BC Rent Increase Limit 2026: The Complete Landlord Guide
Key Takeaways
- BC rent increases for existing tenants are capped at an annual allowable percentage set by the province, based on BC’s Consumer Price Index. The 2025 limit was 3.0%. Verify the confirmed 2026 figure at the BC Residential Tenancy Branch website before issuing any notice.
- A minimum of 3 full calendar months’ written notice is required before any rent increase takes effect.
- The increase must be delivered on RTB Form 31. Using a letter of your own design is grounds for the tenant to dispute and void the notice.
- You can only increase rent once every 12 months, and not until the tenancy has been in place for at least 12 months.
- When a unit becomes vacant, there is no rent cap for the new tenancy.

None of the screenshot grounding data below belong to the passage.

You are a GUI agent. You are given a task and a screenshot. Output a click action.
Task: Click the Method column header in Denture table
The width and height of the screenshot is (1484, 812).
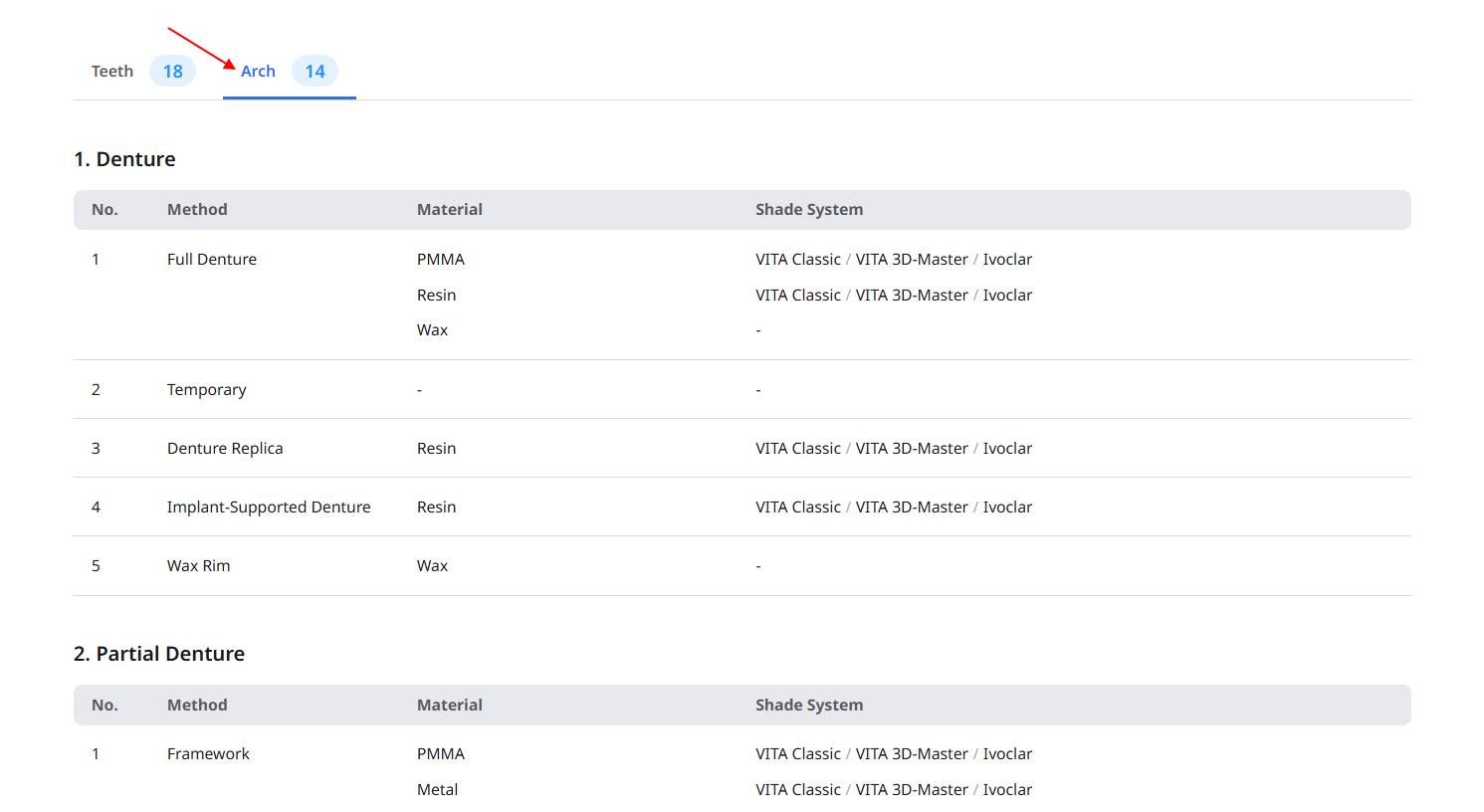point(197,210)
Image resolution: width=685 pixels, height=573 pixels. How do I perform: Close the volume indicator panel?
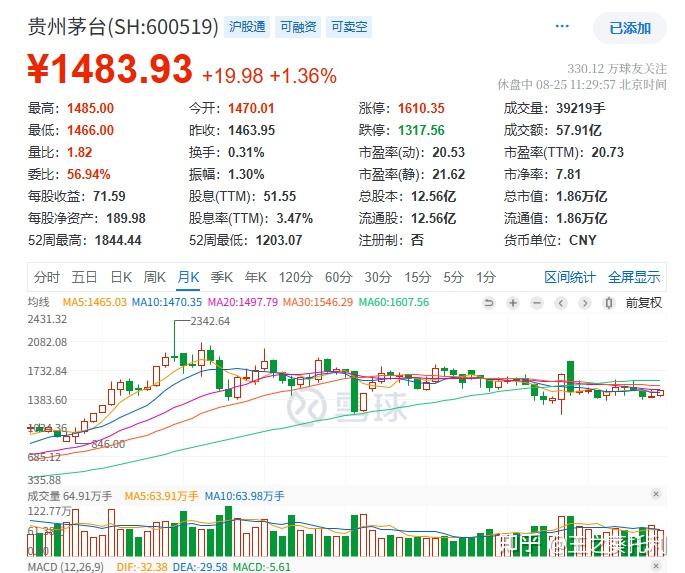click(x=656, y=494)
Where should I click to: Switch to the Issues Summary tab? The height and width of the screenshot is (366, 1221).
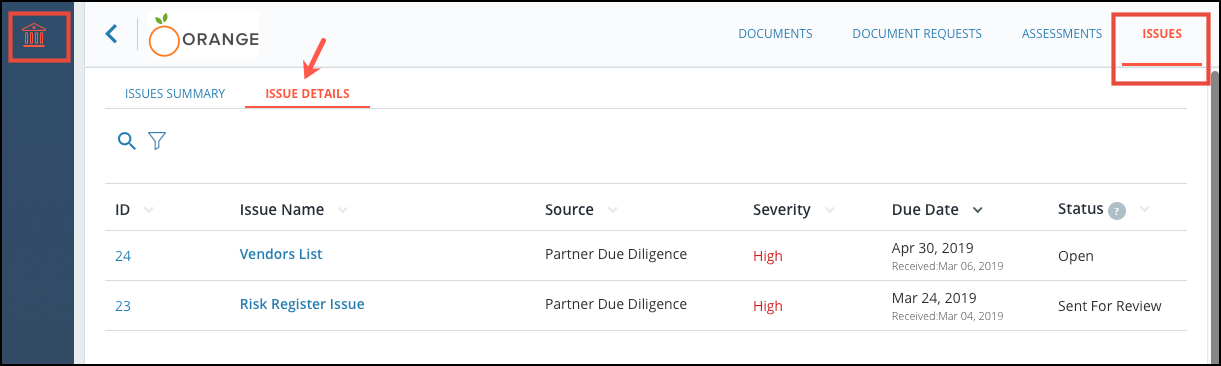175,94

Rent control applies to the existing tenant relationship, not the unit.
- Above-guideline increases require a formal RTB application and approval. You cannot apply them unilaterally.
Table of Contents
- How the BC Rent Increase Limit is Set
- The 2026 BC Rent Increase Limit
- Step-by-Step: How to Issue a Valid Rent Increase Notice in BC
- RTB Form 31: What It Is and Where to Get It
- The 3-Month Notice Requirement: How to Count It Correctly
- What Happens if You Serve the Wrong Notice or Wrong Percentage
- Vacant Unit Exception: No Cap on New Tenancies
- Above-Guideline Increases: When They Are Allowed
- Practical Tips for Landlords with Multiple Units
- How Propilot Automates Rent Increase Compliance
- Related Reading
- Frequently Asked Questions
How the BC Rent Increase Limit is Set
In British Columbia, rent increases for existing tenancies are regulated under the Residential Tenancy Act (RTA). The province sets an annual allowable increase percentage each year, calculated using BC’s Consumer Price Index (CPI). CPI measures the average change in prices paid by consumers for a basket of goods and services. When inflation is higher, the allowable rent increase is higher. When inflation is low, so is the cap.
The formula was introduced to give both landlords and tenants a measure of predictability. Landlords receive a mechanism to partially offset rising operating costs without requiring a formal RTB application. Tenants receive protection against increases that substantially exceed the cost of living.
The BC government calculates and publishes the figure for the coming year typically in late summer or fall of the preceding year. Once published, it applies to any rent increase that takes effect during that calendar year.
Year-over-year comparison:
| Year | Allowable Increase |
|---|---|
| 2023 | 2.0% |
| 2024 | 3.5% |
| 2025 | 3.0% |
| 2026 | Check BC RTB website |
The table above illustrates how the figure moves with inflation. Before issuing any rent increase notice for 2026, confirm the current allowable percentage directly at the BC RTB website. Publishing an increase above the limit, even by a fraction of a percent, gives tenants grounds to dispute the notice and have it voided.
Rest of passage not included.